Our classification models demonstrated exceptional performance, particularly the Random Forest algorithm, which achieved near-perfect accuracy, precision, recall, and F1-score. This superior performance underscores the capacity of ensemble learning to capture complex, nonlinear relationships inherent in cardiovascular dynamics. The confusion matrix analysis revealed a consistent pattern of misclassification primarily between adjacent SVR categories rather than extreme states, affirming the physiological coherence of our approach and reinforcing its clinical relevance. Additionally, Receiver Operating Characteristic (ROC) analysis confirmed strong discriminative capabilities across all classifiers, with particularly impressive results for Support Vector Classification and Random Forest models.
These findings have significant implications for the future of cardiovascular care. First, they highlight the potential of machine learning-based frameworks to enhance traditional hemodynamic monitoring by offering real-time, non-invasive assessments that are both scalable and costeffective. Second, they demonstrate that sophisticated data analytics can extract diagnostically valuable information from seemingly routine measurements, challenging the notion that invasive techniques are always necessary for accurate hemodynamic profiling. Third, they open new avenues for personalized medicine by enabling dynamic tracking of vascular resistance over time, facilitating early intervention, and supporting tailored therapeutic strategies based on individual patient profiles.
Despite these promising outcomes, several challenges remain. Ensuring model generalizability across diverse patient populations will require extensive validation in multi-center clinical trials. Addressing issues related to model interpretability and transparency is crucial for gaining clinician trust and fostering widespread adoption.
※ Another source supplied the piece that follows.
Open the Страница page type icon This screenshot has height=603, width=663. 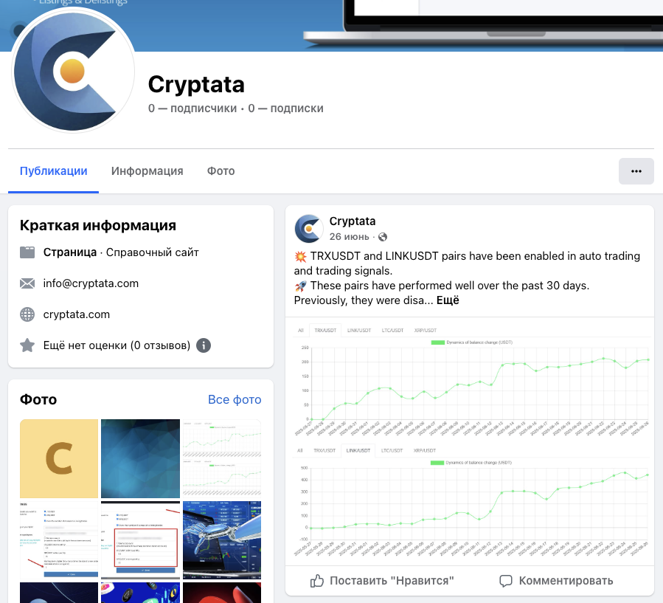[x=27, y=251]
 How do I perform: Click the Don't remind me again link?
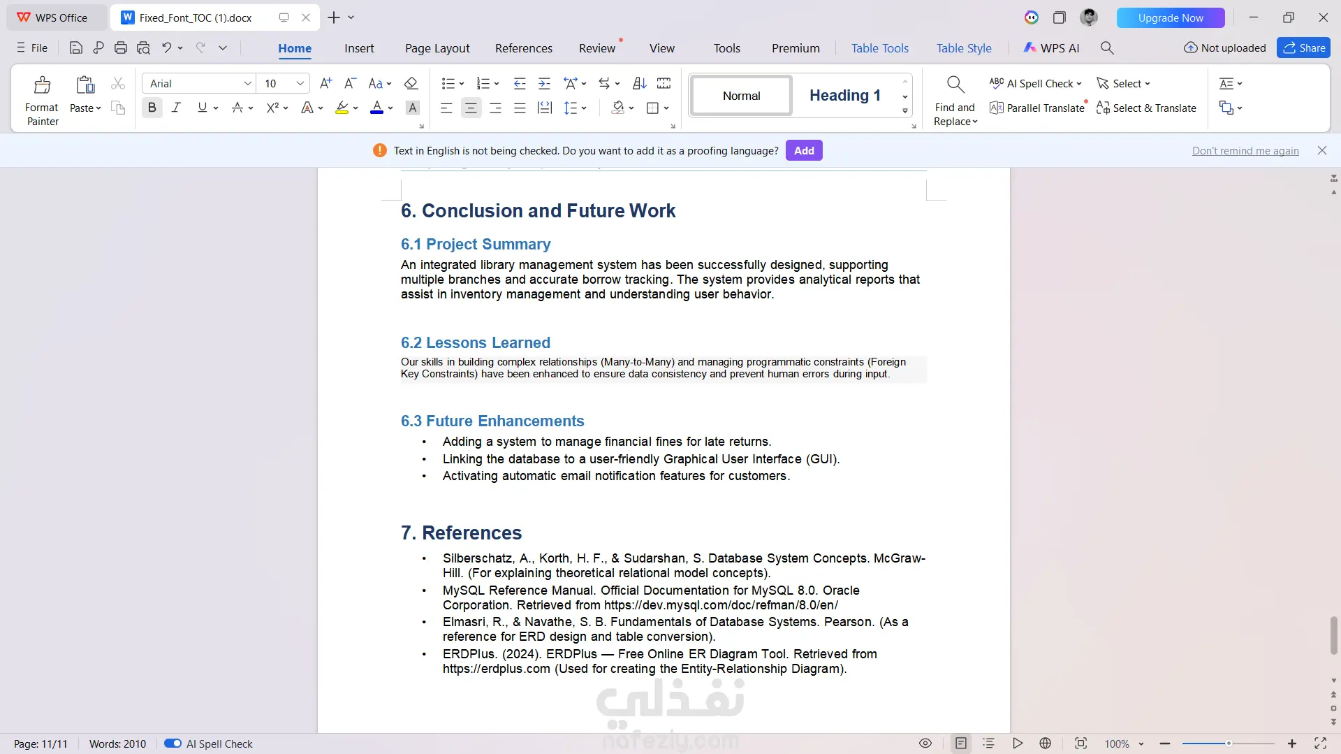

Moreover, integrating temporal dynamics through sequential modeling approaches could further refine classification accuracy by capturing how hemodynamic parameters evolve over time in response to physiological stressors or therapeutic interventions.
Looking ahead, this work lays the foundation for next-generation hemodynamic monitoring systems that seamlessly integrate machine learning algorithms with wearable sensors, cloud-based analytics, and electronic health records. Such advancements will enable continuous, proactive cardiovascular surveillance, empowering clinicians to detect subtle shifts in vascular resistance before they manifest as overt pathology. Furthermore, the methodology presented here may serve as a blueprint for applying similar data-driven approaches to other critical hemodynamic indices, expanding the scope of non-invasive diagnostics in cardiology and beyond.
In conclusion, this study successfully bridges the gap between theoretical machine learning research and practical clinical application in the realm of cardiovascular monitoring. By demonstrating that non-invasive SVR estimation can achieve diagnostic accuracy comparable to traditional invasive methods, we present a compelling case for redefining current standards of care. As biomedical datasets continue to grow in scale and complexity, and as machine learning models become more refined and interpretable, the convergence of artificial intelligence and hemodynamic monitoring promises to revolutionize cardiovascular medicine-making it more precise, accessible, and patient-centered than ever before.
The authors have not employed any Generative AI tools.